**WHAT NEEDS TO BE DONE:** Reproduce the listing line for line, starting with the line that contains "less [416, 650]" and stopping after the final line of the listing.

◆ ◆ ◆

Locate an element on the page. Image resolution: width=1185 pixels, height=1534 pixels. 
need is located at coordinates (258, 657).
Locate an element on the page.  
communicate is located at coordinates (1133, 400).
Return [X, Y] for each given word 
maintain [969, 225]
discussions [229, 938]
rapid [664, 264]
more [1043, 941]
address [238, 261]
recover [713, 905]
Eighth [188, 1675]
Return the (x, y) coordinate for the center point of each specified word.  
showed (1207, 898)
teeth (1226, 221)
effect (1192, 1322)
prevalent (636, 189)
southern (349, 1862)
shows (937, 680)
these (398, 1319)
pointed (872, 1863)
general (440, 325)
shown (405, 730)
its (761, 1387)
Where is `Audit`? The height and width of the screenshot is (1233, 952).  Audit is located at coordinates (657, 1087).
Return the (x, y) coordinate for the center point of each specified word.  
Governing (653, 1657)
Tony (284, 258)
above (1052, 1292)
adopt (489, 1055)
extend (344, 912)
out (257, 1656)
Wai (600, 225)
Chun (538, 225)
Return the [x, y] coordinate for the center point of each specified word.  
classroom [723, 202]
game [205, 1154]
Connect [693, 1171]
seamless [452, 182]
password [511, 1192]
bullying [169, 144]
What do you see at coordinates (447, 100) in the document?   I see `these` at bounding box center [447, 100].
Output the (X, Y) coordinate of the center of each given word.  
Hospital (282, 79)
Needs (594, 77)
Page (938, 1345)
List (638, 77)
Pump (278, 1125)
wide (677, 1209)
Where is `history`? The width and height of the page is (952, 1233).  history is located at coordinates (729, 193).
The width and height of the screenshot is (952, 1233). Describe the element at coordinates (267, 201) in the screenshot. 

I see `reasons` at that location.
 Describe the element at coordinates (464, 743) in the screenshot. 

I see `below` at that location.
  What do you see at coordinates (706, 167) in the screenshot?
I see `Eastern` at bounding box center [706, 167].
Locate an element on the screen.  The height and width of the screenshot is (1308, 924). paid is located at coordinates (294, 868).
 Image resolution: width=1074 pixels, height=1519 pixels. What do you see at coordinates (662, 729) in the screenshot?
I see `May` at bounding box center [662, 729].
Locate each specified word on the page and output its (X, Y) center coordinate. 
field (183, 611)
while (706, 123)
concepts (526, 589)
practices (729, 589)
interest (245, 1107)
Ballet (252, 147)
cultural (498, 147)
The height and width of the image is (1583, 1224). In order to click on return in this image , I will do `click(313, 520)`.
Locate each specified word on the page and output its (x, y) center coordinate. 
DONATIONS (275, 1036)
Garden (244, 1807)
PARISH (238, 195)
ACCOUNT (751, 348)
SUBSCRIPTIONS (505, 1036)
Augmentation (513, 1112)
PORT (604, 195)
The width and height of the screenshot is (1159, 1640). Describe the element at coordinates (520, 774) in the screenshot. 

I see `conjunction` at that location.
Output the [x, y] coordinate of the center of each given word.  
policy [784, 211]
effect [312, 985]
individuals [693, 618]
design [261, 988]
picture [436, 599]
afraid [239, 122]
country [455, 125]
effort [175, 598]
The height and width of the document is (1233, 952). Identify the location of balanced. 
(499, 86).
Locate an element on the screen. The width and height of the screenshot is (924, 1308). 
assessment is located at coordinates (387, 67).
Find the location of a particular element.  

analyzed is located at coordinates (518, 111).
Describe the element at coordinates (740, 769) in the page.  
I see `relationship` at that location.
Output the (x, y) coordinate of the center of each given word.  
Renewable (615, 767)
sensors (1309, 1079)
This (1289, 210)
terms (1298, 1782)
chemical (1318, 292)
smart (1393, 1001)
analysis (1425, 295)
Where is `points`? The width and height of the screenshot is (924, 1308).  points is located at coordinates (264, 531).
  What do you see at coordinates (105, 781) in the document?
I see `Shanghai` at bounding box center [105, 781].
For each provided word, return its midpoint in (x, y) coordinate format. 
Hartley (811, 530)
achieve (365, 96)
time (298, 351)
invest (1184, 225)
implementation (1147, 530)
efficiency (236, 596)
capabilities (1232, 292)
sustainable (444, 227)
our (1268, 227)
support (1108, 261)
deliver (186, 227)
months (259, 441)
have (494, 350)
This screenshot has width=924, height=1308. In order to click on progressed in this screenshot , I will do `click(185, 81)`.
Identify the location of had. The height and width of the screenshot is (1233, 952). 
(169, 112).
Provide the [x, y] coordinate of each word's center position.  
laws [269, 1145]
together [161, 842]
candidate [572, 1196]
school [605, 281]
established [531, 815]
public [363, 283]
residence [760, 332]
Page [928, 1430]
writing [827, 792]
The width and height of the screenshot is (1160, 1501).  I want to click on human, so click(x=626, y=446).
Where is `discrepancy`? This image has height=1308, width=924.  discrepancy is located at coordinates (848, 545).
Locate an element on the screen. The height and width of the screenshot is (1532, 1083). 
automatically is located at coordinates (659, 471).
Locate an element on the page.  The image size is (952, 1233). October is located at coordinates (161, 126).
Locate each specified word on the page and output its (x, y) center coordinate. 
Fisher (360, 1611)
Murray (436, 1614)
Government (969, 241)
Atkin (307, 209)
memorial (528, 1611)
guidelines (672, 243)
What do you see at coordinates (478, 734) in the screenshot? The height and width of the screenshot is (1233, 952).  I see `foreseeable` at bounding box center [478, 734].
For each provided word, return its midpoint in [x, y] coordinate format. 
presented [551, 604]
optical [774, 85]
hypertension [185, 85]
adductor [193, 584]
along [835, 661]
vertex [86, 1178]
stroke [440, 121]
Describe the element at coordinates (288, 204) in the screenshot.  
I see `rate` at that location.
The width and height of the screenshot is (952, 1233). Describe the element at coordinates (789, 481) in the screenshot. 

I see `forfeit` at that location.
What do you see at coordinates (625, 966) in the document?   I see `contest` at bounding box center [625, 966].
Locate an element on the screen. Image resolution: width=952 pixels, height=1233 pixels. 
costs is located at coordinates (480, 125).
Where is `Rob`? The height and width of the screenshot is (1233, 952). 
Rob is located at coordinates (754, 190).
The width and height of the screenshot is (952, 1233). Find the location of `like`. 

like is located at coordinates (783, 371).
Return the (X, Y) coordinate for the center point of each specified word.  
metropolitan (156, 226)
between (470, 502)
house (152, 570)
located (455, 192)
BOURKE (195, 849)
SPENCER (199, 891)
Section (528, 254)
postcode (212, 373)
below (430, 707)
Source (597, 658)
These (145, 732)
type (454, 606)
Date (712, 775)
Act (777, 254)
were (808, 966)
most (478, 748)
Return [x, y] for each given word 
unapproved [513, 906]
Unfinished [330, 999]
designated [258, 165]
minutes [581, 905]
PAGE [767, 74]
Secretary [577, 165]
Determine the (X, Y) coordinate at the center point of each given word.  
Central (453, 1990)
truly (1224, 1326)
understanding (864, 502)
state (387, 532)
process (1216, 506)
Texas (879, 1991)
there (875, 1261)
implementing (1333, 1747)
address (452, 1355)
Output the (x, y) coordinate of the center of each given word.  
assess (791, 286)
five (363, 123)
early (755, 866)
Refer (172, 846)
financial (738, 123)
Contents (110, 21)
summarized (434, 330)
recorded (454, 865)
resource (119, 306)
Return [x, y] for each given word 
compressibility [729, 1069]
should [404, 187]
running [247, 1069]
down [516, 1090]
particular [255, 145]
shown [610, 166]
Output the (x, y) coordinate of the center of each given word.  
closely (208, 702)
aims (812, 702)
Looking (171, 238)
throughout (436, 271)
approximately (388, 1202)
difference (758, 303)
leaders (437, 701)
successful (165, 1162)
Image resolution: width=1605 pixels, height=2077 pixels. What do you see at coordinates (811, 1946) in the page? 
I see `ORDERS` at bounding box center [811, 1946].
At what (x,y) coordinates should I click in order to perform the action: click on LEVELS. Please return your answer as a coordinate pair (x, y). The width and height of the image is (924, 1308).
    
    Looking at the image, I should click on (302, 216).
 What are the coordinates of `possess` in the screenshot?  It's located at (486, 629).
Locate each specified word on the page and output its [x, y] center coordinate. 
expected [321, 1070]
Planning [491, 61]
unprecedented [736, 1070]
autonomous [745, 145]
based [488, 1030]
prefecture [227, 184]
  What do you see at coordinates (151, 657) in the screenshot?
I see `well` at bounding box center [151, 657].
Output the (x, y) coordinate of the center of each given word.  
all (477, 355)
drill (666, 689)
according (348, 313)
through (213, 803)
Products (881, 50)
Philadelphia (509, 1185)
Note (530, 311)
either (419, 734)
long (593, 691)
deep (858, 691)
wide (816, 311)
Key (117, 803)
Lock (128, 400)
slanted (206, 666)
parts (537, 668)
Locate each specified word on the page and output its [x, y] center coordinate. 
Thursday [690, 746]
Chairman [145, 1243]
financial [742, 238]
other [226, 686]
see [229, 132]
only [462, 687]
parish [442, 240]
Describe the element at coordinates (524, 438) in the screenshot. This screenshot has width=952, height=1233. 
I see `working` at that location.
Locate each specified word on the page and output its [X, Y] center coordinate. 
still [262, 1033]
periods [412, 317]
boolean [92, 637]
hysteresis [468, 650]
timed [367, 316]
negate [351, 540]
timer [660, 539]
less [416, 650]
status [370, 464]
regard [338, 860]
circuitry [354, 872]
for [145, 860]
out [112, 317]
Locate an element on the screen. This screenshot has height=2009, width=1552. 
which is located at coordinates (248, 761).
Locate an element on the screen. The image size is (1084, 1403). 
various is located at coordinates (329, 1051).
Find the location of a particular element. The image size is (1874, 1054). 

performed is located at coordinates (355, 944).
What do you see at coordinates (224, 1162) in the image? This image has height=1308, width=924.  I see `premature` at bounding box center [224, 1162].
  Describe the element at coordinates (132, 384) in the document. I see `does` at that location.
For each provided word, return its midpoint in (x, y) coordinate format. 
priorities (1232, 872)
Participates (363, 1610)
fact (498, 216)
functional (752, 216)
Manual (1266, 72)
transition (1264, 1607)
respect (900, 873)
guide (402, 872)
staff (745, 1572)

◆ ◆ ◆

**WORKED ANSWER:**
less [416, 650]
status [370, 464]
regard [338, 860]
circuitry [354, 872]
for [145, 860]
out [112, 317]
Locate an element on the screen. This screenshot has height=2009, width=1552. 
which is located at coordinates (248, 761).
Locate an element on the screen. The image size is (1084, 1403). 
various is located at coordinates (329, 1051).
Find the location of a particular element. The image size is (1874, 1054). 

performed is located at coordinates (355, 944).
What do you see at coordinates (224, 1162) in the image? This image has height=1308, width=924.  I see `premature` at bounding box center [224, 1162].
  Describe the element at coordinates (132, 384) in the document. I see `does` at that location.
For each provided word, return its midpoint in (x, y) coordinate format. 
priorities (1232, 872)
Participates (363, 1610)
fact (498, 216)
functional (752, 216)
Manual (1266, 72)
transition (1264, 1607)
respect (900, 873)
guide (402, 872)
staff (745, 1572)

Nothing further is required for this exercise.